Quote the listing below in full and exactly as written, but omit every picture.

** Information provided **
▬▬▬▬▬▬▬▬▬▬
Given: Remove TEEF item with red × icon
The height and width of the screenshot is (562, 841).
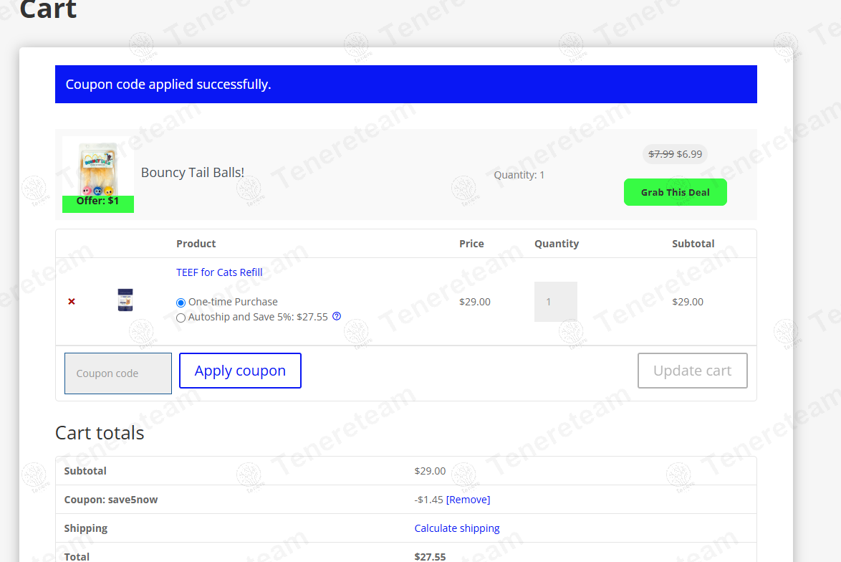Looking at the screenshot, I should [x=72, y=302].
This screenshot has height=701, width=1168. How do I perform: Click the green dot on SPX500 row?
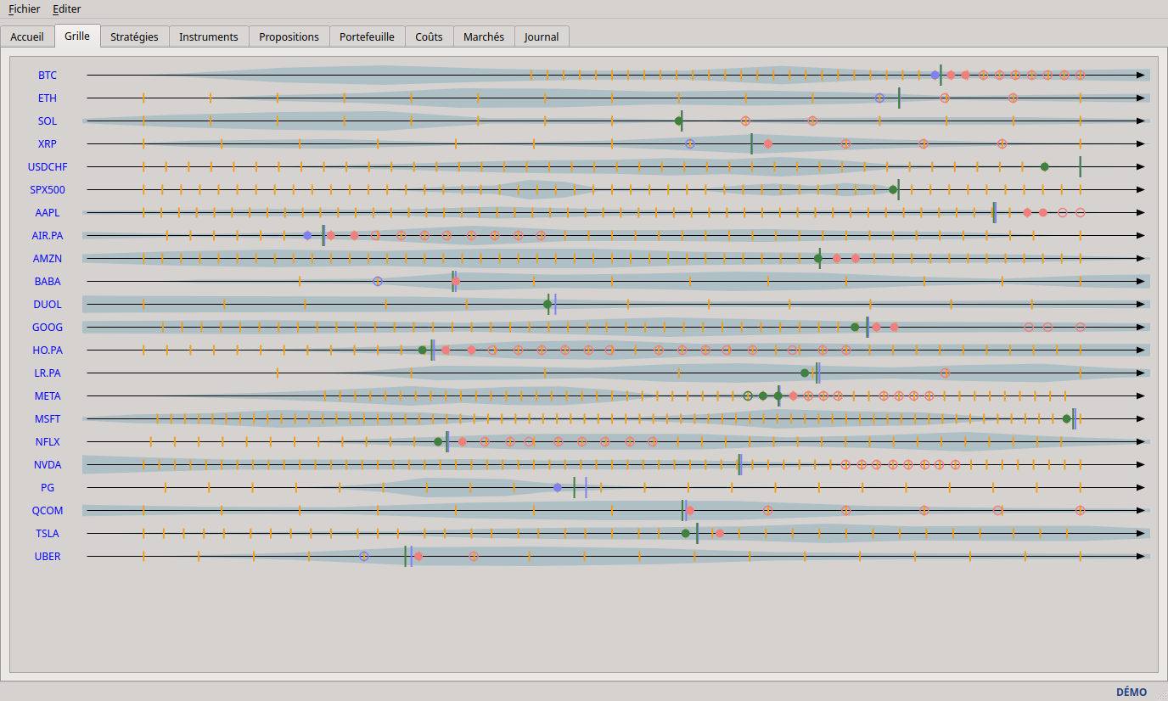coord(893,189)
▬▬▬▬▬▬▬▬▬▬
** The answer **
Given: Remove TEEF item with red × icon
The height and width of the screenshot is (562, 841).
Looking at the screenshot, I should [x=72, y=302].
This screenshot has height=701, width=1168. How do I perform: Click the green dot on SPX500 row?
coord(893,189)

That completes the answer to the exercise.